Sunday, September 30, 2012

American Movies are Not Dead: They are Dying

Ed here: This is an excerpt from a long piece on American movies by David Thomson that appears in the current The New Republic. An amazing piece of work.

"THOSE FILMS from the late 1950s had another sour attitude in common: they seemed to wonder whether the movies have gone on and on for long enough, so don’t we know every story by now? If you look at Rio Bravo (and this held even in 1959 when it opened), it offers a whimsical, affectionate example of a “suspenseful” Western. (Will the sheriff win? It was intended as a corrective to High Noon.) But that is perfunctory compared with its witty and digressive parody of such a Western, and its cheerful admission that this is really some actors, writers, and a director questioning and mocking the cockamamie routines and rituals of a Western.
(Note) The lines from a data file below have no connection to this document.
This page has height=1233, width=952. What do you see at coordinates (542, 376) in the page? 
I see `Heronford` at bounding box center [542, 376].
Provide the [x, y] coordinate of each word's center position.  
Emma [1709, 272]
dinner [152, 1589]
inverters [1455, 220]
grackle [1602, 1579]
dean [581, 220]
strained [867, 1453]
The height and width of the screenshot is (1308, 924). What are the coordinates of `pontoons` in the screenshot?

It isn’t a story, it’s a movie commentary, edging toward pastiche and camp. Similarly, Anatomy of a Murder is less an authentic trial story than variations on the hackneyed theme of the courtroom film. North by Northwest and Psycho tease us for believing in their absurd stories while delighting in the trickery that prompts that belief. As for Billy Wilder’s Some Like It Hot, it was the first candid admission that movies came out of a madhouse, stupefied by inside references, but unaware and uninterested in any external reality."
"How far did those directors understand the abandonment of narrative earnestness? I’m not sure, but it hardly matters. Film has always had a technological drive and a money habit that undermine the artistic solemnity of its auteurs. So when it comes to regretting the death of the movies and the way digital imagery and projection have put a blue-steel armor on the passion of light in photography, I have to insist that we were killing the medium long ago by grinding story down to sawdust, and encouraging the self-consciousness of disbelief, and undermining the innocence of sincere sentiment."

For the rest go here:


Anonymous said...


Mathew Paust said...

It's one thing to say straight narrative in movies is dead, and quite another to say movies themselves are dead or dying. I'm no expert or cinemafile, but I like all of the movies mentioned here as somehow "undermining the innocence of sincere sentiment." I prefer reading to watching movies, but occasionally a movie can reach me in a way a straight-line narrative hasn't. I think the two media can compliment each other,each in its own way. I don't understand the harm if they're not parallel. I feel I could go on and try to elaborate with particulars and examples, but I'm tired right now and simply don't have the energy. I hope I've made a valid point.

Dick Lochte said...

Is Thompson really saying that any film that doesn't take itself too seriously is marking the death of motion pictures? If so, he needn't worry. Movies like SOME LIKE IT HOT and NORTH BY NORTHWEST are rare birds and the medium still has its share of "sincere sentiment," or, as some would have it, pretentious claptrap.